/Local dragon boat club welcomes men 

Local dragon boat club welcomes men 

By Darren Lum

Published May 26 2016

It’s not just for the ladies.

Minden’s Scotty Boyd encourages other guys to join the Haliburton Highlands Paddlers.
“Come on out. It’s a great time. Great experience with good people” he said.

With a gold medal win last year in the C class at the Christie Lake Amazing Races in Dundas Ont. and a bronze at the Port Perry Festival the club has been competitive. Boyd points out this is still a recreation club though that just happens to get better and better all while having a good time.
There is a push by the club to encourage more men and young people to join the club which offers an opportunity to get out on the water and participate in the dynamic paddling sport of dragon boating.

The club is open to people 14 and up. Members meet at the dock near the back of Patient News in Haliburton starting in May and ending in September. A season membership is $150. The club encourages drop-in paddlers to try it out on Sundays from 1:30 to 3 p.m. which includes a brief introduction and lesson. The cost is $15.
The coach and member of the recreation dragon boat club may have initially joined the club three years ago because of his wife Jane but really has enjoyed the sport for what it is and what it means to him.
“Being up here we want to do things together and this is an activity we both can do” he said referring to curling and cycling.

He dispels any perceived notion that dragon boating is only associated with women and breast cancer.
“There’s a lot of teams formed from cancer survivors but this wasn’t the push for up here. There was a enough interest and it was just mainly ladies that joined for some reason” he said.

The certified competitive curling coach appreciates the technical aspect of sport. When he joined the club and got involved with dragon boating he made a point of taking a weekend course amounting to 16 hours in class and on water (for the steersman accreditation) in Pickering with Dragon Boat Canada to become a certified dragon boat community coach which included the creation of a 10-week lesson plan recognized by Dragon Boat Canada.
Being able to teach others properly was important to the retiree with the Scottish accent and wry sense of humour.
“I get to stand at the back of the boat and tell 20 women what to do and they’ll listen” he said laughing

The club’s other coaches are Janine Papadopoulos who also was the first coach of the club and Lois Deacon. He recognized the efforts of the other coaches and wanted to share the load of coaching work.

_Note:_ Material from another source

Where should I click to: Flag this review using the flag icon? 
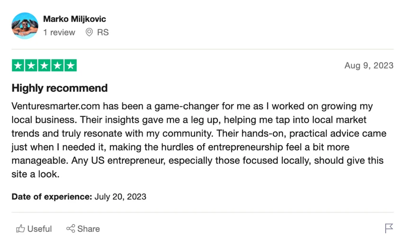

The scheduling is very flexible as there are four practice sessions every week to choose from. They are 7 p.m. to 8:30 on Mondays and later in the day from 5:30 p.m. to 7 p.m. On Wednesdays the practices are held from 7 p.m. to 8:30 and again from 5:30 to 7 p.m.
Practice sessions are not compulsory.
Boyd an avid sailor loves being on the lake and calls this the next best thing to sailing which he said he can’t do in the Highlands.
“I like the push. The physical part of it. A big part is the social. The friendship with the people and it  just nice being with the group” he said.